EXTRACTED RECORDS

○ ○ ○ ○

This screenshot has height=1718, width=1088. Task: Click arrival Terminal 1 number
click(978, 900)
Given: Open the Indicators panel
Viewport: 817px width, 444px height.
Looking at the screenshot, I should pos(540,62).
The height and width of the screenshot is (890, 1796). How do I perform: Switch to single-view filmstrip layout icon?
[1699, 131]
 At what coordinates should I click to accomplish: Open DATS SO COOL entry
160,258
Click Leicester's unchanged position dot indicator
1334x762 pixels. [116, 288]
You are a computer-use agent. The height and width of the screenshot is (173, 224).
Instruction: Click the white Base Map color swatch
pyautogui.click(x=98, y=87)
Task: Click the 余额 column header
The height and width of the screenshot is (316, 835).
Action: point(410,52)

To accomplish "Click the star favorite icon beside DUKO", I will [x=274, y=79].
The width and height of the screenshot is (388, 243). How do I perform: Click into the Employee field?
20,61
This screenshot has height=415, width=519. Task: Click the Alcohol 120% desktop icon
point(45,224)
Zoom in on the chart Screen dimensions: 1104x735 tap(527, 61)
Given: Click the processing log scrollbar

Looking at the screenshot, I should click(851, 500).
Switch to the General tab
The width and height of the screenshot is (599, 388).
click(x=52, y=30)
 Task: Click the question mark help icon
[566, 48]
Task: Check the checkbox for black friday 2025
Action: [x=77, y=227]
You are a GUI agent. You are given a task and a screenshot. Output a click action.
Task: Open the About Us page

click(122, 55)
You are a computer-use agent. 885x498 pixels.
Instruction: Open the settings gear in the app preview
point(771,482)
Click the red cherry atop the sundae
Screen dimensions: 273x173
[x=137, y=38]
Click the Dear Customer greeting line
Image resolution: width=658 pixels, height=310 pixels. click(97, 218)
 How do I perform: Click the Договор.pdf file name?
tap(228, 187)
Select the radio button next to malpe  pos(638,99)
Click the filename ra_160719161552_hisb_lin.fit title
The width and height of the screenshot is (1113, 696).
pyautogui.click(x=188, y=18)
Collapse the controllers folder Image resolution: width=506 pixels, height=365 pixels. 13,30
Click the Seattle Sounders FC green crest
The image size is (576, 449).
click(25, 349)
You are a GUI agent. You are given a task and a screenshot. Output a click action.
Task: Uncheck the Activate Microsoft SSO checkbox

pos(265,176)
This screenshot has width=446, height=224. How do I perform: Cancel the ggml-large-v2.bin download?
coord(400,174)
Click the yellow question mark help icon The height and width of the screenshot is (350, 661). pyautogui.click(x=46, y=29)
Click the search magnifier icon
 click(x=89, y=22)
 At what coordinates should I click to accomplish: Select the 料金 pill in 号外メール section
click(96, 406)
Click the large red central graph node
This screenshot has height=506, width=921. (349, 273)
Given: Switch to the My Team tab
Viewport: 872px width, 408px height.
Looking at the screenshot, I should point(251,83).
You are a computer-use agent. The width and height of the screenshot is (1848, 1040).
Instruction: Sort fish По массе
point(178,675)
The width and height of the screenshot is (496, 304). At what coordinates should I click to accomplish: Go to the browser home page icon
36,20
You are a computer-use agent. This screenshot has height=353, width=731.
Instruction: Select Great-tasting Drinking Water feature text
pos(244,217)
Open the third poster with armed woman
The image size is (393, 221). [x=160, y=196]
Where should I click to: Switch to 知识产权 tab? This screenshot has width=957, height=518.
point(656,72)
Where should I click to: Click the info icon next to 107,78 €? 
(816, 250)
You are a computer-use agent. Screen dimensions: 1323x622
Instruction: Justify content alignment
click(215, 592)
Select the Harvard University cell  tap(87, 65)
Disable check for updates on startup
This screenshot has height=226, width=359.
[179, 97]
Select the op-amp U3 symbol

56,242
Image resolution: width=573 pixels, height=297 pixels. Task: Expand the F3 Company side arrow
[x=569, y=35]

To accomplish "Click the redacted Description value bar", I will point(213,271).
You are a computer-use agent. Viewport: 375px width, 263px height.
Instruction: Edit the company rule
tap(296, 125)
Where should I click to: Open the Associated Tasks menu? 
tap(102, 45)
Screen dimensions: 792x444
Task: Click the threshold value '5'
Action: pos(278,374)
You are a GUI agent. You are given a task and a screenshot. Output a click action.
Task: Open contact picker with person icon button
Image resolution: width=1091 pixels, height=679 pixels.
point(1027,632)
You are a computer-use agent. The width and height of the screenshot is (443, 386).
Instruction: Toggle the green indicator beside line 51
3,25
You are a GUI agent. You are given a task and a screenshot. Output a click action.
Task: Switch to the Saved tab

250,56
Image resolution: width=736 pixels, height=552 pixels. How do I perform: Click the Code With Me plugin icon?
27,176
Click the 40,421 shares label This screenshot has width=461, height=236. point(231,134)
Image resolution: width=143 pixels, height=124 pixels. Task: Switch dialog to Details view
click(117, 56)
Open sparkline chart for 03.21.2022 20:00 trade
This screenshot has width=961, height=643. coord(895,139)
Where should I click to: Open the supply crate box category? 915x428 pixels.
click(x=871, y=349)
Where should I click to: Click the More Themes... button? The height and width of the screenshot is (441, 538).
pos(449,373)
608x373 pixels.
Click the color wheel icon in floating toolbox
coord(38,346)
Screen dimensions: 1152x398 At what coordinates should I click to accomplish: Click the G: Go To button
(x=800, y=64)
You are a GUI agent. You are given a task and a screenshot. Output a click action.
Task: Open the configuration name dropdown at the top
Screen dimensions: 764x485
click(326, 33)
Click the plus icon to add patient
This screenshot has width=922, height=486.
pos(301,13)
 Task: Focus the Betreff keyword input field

○ ○ ○ ○

EXERCISE REQUIREMENTS
From the listing above, pick out every line containing "computer".

TASK RESULT
You are a computer-use agent. The height and width of the screenshot is (173, 224).
You are a computer-use agent. 885x498 pixels.
You are a computer-use agent. The width and height of the screenshot is (1848, 1040).
You are a computer-use agent. This screenshot has height=353, width=731.
You are a computer-use agent. Screen dimensions: 1323x622
You are a computer-use agent. Viewport: 375px width, 263px height.
You are a computer-use agent. The width and height of the screenshot is (443, 386).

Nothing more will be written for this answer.